01-30-2017 11:12 AM - edited 01-30-2017 11:13 AM
@happygolfcartrider wrote:
@Allegheny wrote:I am curious about something and would like to get understanding from others.
For example, say your sister passes. She is local, married with grown children and grown grandchildren. Would you feel that as sibling you need or it is your place to be present for the entire time of both visitation periods.
I know this probably is a personal preference, but just would like to know others experiences.
I really don't have much experience in this, my mother passed before most of her siblings and I can't remember much from my father's family. Just to preface, this is not my sibling that passed.
You mention both visitations? Why are there two.
I do think that a sibling should be present unless there are circumstances that prevent it.
IT is up to the family to decide how many visitations there are but I have been to many where where the family has two separate times on the same day. Often from 2-4 or 3-5 and then again from 7-9 for those who cannot come during the day.
01-30-2017 11:15 AM
You don't need to be there the whole time. I'd make an appearance both days and let it go at that. People may ask "where was Jane," but others will answer "she was here earlier" and then they'll forget about it.
01-30-2017 11:15 AM
For me it wouldn't even be a question. That's my sister and nothing could keep me away.
01-30-2017 11:17 AM
For me personally it depends on how close I was to the deceased. For most of my immediate family I have stayed. However I chose not to attend the funerals of an uncle and 2 cousins who lived in this town, due to the fact we were not close, and I had not seen them, in many years. I have not attended several funerals of my husbands close relatives, due to family drama.
My mom and dad did not attend the funerals of 2 of his sisters. They had created a lot of family drama, and dad distanced himself from them years before their deaths.
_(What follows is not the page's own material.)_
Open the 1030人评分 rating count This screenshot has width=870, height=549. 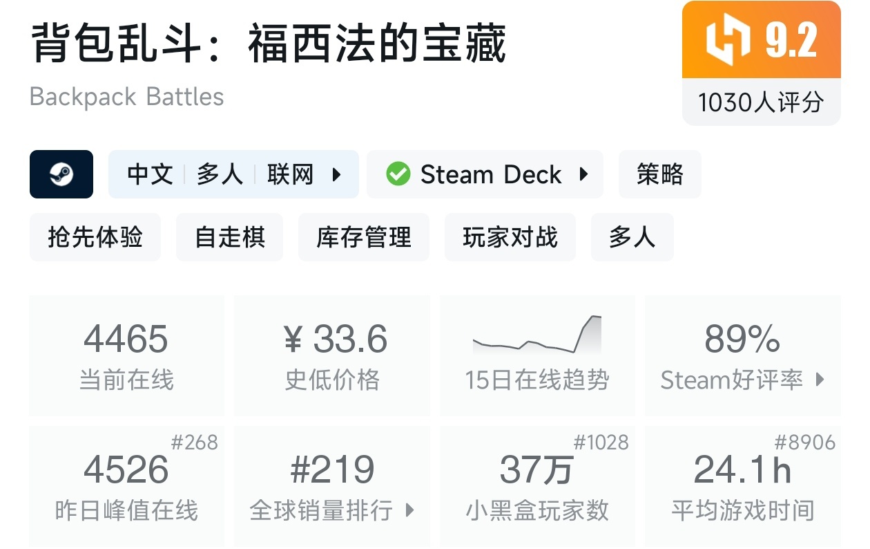pyautogui.click(x=761, y=102)
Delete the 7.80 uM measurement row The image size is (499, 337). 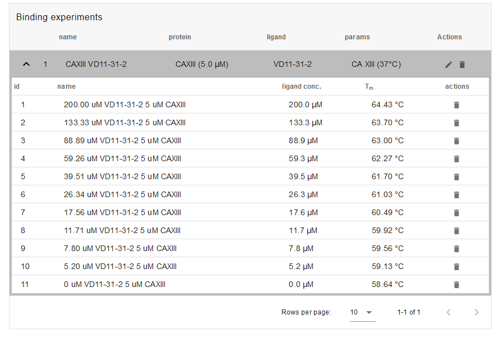point(456,249)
Like my dad, if I haven't been particularly close to the deceased while they were living, the fact that we are "family" does not guilt me into attending their funeral.
01-30-2017 11:19 AM
May I ask a sincere question? I have never, in my 57 years attended a viewing or visitation. They don't seem to occur in my circle of acquaintances. Is this common in a certain part of the country? Or is it common with people of a certain religion or demonination?
01-30-2017 11:24 AM
It's a Christian thing, and all denominations that I know of ,observe it
01-30-2017 11:28 AM
YES.......i think it is important to be there for all viewings, the service, graveside service, and gathering afterwards......unless you have a physical disability that would prevent you from being at all of these.
01-30-2017 11:32 AM
Do what feels right and respectful for you...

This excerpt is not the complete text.